(AIM OF THE EXERCISE)
Can you recast every line of the data below as a Markdown table with the columns "Row" and "Data line", numbering the rows and omitting blank lines?

#### THE INPUT

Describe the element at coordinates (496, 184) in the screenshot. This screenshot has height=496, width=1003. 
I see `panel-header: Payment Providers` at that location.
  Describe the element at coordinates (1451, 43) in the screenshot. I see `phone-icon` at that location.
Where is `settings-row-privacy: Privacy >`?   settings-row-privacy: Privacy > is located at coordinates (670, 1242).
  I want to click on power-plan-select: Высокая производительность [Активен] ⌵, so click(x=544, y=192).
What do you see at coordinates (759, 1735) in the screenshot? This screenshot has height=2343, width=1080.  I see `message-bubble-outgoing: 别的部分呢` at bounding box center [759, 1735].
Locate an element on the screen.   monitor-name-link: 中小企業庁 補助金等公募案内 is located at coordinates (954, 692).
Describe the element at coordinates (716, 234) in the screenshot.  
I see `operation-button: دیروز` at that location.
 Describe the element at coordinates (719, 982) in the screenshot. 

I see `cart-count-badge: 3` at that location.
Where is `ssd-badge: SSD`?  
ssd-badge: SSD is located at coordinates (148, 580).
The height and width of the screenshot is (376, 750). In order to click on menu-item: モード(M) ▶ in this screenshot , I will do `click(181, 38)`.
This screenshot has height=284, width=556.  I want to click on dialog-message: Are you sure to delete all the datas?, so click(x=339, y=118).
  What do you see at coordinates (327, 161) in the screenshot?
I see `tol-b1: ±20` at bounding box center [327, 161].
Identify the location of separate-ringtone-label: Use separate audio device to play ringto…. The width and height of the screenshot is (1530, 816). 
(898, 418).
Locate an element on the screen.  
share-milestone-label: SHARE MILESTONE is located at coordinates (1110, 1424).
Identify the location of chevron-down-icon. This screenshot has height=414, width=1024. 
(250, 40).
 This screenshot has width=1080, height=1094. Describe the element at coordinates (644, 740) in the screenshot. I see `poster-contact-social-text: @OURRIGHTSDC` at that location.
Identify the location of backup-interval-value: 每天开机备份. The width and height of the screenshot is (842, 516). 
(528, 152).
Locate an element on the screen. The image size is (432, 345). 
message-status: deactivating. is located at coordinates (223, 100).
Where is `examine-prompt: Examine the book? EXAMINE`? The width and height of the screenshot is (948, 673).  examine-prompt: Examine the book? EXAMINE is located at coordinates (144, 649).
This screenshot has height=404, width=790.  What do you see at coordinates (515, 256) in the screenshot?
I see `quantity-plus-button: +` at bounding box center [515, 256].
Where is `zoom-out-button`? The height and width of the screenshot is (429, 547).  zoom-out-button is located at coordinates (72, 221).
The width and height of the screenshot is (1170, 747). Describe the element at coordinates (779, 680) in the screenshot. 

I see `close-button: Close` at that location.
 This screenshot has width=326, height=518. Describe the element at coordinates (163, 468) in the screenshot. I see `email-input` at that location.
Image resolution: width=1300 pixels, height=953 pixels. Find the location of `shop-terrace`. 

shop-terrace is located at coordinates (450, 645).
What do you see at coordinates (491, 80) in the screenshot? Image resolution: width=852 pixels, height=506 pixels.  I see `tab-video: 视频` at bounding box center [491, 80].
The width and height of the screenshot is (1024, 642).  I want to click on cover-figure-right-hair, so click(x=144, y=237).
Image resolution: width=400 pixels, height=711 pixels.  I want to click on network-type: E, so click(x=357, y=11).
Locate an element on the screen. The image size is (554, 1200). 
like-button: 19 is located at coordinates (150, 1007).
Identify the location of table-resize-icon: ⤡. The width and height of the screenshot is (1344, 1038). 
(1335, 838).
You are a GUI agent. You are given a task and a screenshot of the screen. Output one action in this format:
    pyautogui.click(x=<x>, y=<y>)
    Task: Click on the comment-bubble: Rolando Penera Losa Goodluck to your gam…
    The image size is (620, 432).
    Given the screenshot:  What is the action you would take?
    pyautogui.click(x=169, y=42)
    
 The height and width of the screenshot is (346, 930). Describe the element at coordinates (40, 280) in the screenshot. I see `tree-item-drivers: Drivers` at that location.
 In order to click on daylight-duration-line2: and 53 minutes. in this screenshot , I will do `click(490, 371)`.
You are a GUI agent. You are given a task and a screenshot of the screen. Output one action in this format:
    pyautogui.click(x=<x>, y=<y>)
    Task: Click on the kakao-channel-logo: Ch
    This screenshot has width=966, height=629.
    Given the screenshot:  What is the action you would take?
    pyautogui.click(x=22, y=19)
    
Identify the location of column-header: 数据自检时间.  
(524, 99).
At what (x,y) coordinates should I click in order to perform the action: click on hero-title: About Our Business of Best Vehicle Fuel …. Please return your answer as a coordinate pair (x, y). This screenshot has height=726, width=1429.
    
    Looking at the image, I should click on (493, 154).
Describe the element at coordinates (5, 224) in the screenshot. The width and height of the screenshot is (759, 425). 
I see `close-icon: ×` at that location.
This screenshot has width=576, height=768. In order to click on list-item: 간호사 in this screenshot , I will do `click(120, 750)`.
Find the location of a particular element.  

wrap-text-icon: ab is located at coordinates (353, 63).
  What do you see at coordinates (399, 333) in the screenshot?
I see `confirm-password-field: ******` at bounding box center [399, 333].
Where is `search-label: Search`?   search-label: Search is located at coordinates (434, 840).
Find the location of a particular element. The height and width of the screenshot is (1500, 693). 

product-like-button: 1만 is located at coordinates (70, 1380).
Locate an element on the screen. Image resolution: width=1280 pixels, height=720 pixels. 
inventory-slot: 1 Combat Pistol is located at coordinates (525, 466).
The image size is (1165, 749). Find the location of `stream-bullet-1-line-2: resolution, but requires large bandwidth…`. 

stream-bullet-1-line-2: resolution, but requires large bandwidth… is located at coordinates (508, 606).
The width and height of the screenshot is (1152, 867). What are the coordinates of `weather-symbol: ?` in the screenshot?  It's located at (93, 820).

########

(ANSWER TO THIS TASK)
| Row | Data line |
|---|---|
| 1 | Describe the element at coordinates (496, 184) in the screenshot. This screenshot has height=496, width=1003.  |
| 2 | I see `panel-header: Payment Providers` at that location. |
| 3 |   Describe the element at coordinates (1451, 43) in the screenshot. I see `phone-icon` at that location. |
| 4 | Where is `settings-row-privacy: Privacy >`?   settings-row-privacy: Privacy > is located at coordinates (670, 1242). |
| 5 |   I want to click on power-plan-select: Высокая производительность [Активен] ⌵, so click(x=544, y=192). |
| 6 | What do you see at coordinates (759, 1735) in the screenshot? This screenshot has height=2343, width=1080.  I see `message-bubble-outgoing: 别的部分呢` at bounding box center [759, 1735]. |
| 7 | Locate an element on the screen.   monitor-name-link: 中小企業庁 補助金等公募案内 is located at coordinates (954, 692). |
| 8 | Describe the element at coordinates (716, 234) in the screenshot.   |
| 9 | I see `operation-button: دیروز` at that location. |
| 10 |  Describe the element at coordinates (719, 982) in the screenshot.  |
| 11 | I see `cart-count-badge: 3` at that location. |
| 12 | Where is `ssd-badge: SSD`?   |
| 13 | ssd-badge: SSD is located at coordinates (148, 580). |
| 14 | The height and width of the screenshot is (376, 750). In order to click on menu-item: モード(M) ▶ in this screenshot , I will do `click(181, 38)`. |
| 15 | This screenshot has height=284, width=556.  I want to click on dialog-message: Are you sure to delete all the datas?, so click(x=339, y=118). |
| 16 |   What do you see at coordinates (327, 161) in the screenshot? |
| 17 | I see `tol-b1: ±20` at bounding box center [327, 161]. |
| 18 | Identify the location of separate-ringtone-label: Use separate audio device to play ringto…. The width and height of the screenshot is (1530, 816).  |
| 19 | (898, 418). |
| 20 | Locate an element on the screen.   |
| 21 | share-milestone-label: SHARE MILESTONE is located at coordinates (1110, 1424). |
| 22 | Identify the location of chevron-down-icon. This screenshot has height=414, width=1024.  |
| 23 | (250, 40). |
| 24 |  This screenshot has width=1080, height=1094. Describe the element at coordinates (644, 740) in the screenshot. I see `poster-contact-social-text: @OURRIGHTSDC` at that location. |
| 25 | Identify the location of backup-interval-value: 每天开机备份. The width and height of the screenshot is (842, 516).  |
| 26 | (528, 152). |
| 27 | Locate an element on the screen. The image size is (432, 345).  |
| 28 | message-status: deactivating. is located at coordinates (223, 100). |
| 29 | Where is `examine-prompt: Examine the book? EXAMINE`? The width and height of the screenshot is (948, 673).  examine-prompt: Examine the book? EXAMINE is located at coordinates (144, 649). |
| 30 | This screenshot has height=404, width=790.  What do you see at coordinates (515, 256) in the screenshot? |
| 31 | I see `quantity-plus-button: +` at bounding box center [515, 256]. |
| 32 | Where is `zoom-out-button`? The height and width of the screenshot is (429, 547).  zoom-out-button is located at coordinates (72, 221). |
| 33 | The width and height of the screenshot is (1170, 747). Describe the element at coordinates (779, 680) in the screenshot.  |
| 34 | I see `close-button: Close` at that location. |
| 35 |  This screenshot has width=326, height=518. Describe the element at coordinates (163, 468) in the screenshot. I see `email-input` at that location. |
| 36 | Image resolution: width=1300 pixels, height=953 pixels. Find the location of `shop-terrace`.  |
| 37 | shop-terrace is located at coordinates (450, 645). |
| 38 | What do you see at coordinates (491, 80) in the screenshot? Image resolution: width=852 pixels, height=506 pixels.  I see `tab-video: 视频` at bounding box center [491, 80]. |
| 39 | The width and height of the screenshot is (1024, 642).  I want to click on cover-figure-right-hair, so click(x=144, y=237). |
| 40 | Image resolution: width=400 pixels, height=711 pixels.  I want to click on network-type: E, so click(x=357, y=11). |
| 41 | Locate an element on the screen. The image size is (554, 1200).  |
| 42 | like-button: 19 is located at coordinates (150, 1007). |
| 43 | Identify the location of table-resize-icon: ⤡. The width and height of the screenshot is (1344, 1038).  |
| 44 | (1335, 838). |
| 45 | You are a GUI agent. You are given a task and a screenshot of the screen. Output one action in this format: |
| 46 |     pyautogui.click(x=<x>, y=<y>) |
| 47 |     Task: Click on the comment-bubble: Rolando Penera Losa Goodluck to your gam… |
| 48 |     The image size is (620, 432). |
| 49 |     Given the screenshot:  What is the action you would take? |
| 50 |     pyautogui.click(x=169, y=42) |
| 51 |  The height and width of the screenshot is (346, 930). Describe the element at coordinates (40, 280) in the screenshot. I see `tree-item-drivers: Drivers` at that location. |
| 52 |  In order to click on daylight-duration-line2: and 53 minutes. in this screenshot , I will do `click(490, 371)`. |
| 53 | You are a GUI agent. You are given a task and a screenshot of the screen. Output one action in this format: |
| 54 |     pyautogui.click(x=<x>, y=<y>) |
| 55 |     Task: Click on the kakao-channel-logo: Ch |
| 56 |     This screenshot has width=966, height=629. |
| 57 |     Given the screenshot:  What is the action you would take? |
| 58 |     pyautogui.click(x=22, y=19) |
| 59 | Identify the location of column-header: 数据自检时间.   |
| 60 | (524, 99). |
| 61 | At what (x,y) coordinates should I click in order to perform the action: click on hero-title: About Our Business of Best Vehicle Fuel …. Please return your answer as a coordinate pair (x, y). This screenshot has height=726, width=1429. |
| 62 |     Looking at the image, I should click on (493, 154). |
| 63 | Describe the element at coordinates (5, 224) in the screenshot. The width and height of the screenshot is (759, 425).  |
| 64 | I see `close-icon: ×` at that location. |
| 65 | This screenshot has width=576, height=768. In order to click on list-item: 간호사 in this screenshot , I will do `click(120, 750)`. |
| 66 | Find the location of a particular element.   |
| 67 | wrap-text-icon: ab is located at coordinates (353, 63). |
| 68 |   What do you see at coordinates (399, 333) in the screenshot? |
| 69 | I see `confirm-password-field: ******` at bounding box center [399, 333]. |
| 70 | Where is `search-label: Search`?   search-label: Search is located at coordinates (434, 840). |
| 71 | Find the location of a particular element. The height and width of the screenshot is (1500, 693).  |
| 72 | product-like-button: 1만 is located at coordinates (70, 1380). |
| 73 | Locate an element on the screen. Image resolution: width=1280 pixels, height=720 pixels.  |
| 74 | inventory-slot: 1 Combat Pistol is located at coordinates (525, 466). |
| 75 | The image size is (1165, 749). Find the location of `stream-bullet-1-line-2: resolution, but requires large bandwidth…`.  |
| 76 | stream-bullet-1-line-2: resolution, but requires large bandwidth… is located at coordinates (508, 606). |
| 77 | The width and height of the screenshot is (1152, 867). What are the coordinates of `weather-symbol: ?` in the screenshot?  It's located at (93, 820). |